# EXERCISE REQUIREMENTS:
Copy out the stretch of records from the line containing "You are a GUI" through the line containing "pyautogui.click(x=98, y=22)", keeping every line exactly the same.

# DATASET EXTRACT:
┌──

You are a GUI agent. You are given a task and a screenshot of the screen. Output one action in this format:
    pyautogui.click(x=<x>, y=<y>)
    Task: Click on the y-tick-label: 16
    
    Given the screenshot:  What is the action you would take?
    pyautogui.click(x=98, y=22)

└──
┌──

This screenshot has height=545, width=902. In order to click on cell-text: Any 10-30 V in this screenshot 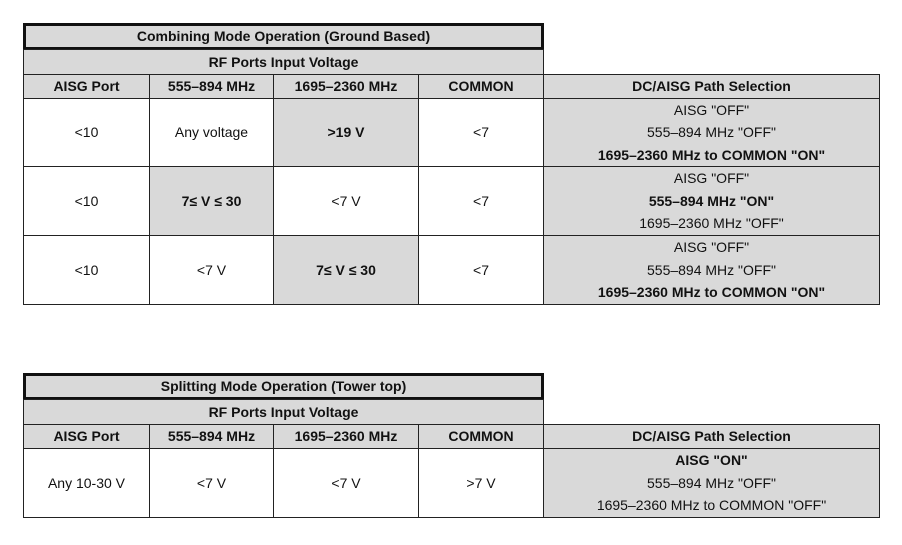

└──
┌──

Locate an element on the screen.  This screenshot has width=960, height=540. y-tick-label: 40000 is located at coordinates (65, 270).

└──

# ANSWER BOX:
You are a GUI agent. You are given a task and a screenshot of the screen. Output one action in this format:
    pyautogui.click(x=<x>, y=<y>)
    Task: Click on the y-tick-label: 16
    
    Given the screenshot:  What is the action you would take?
    pyautogui.click(x=98, y=22)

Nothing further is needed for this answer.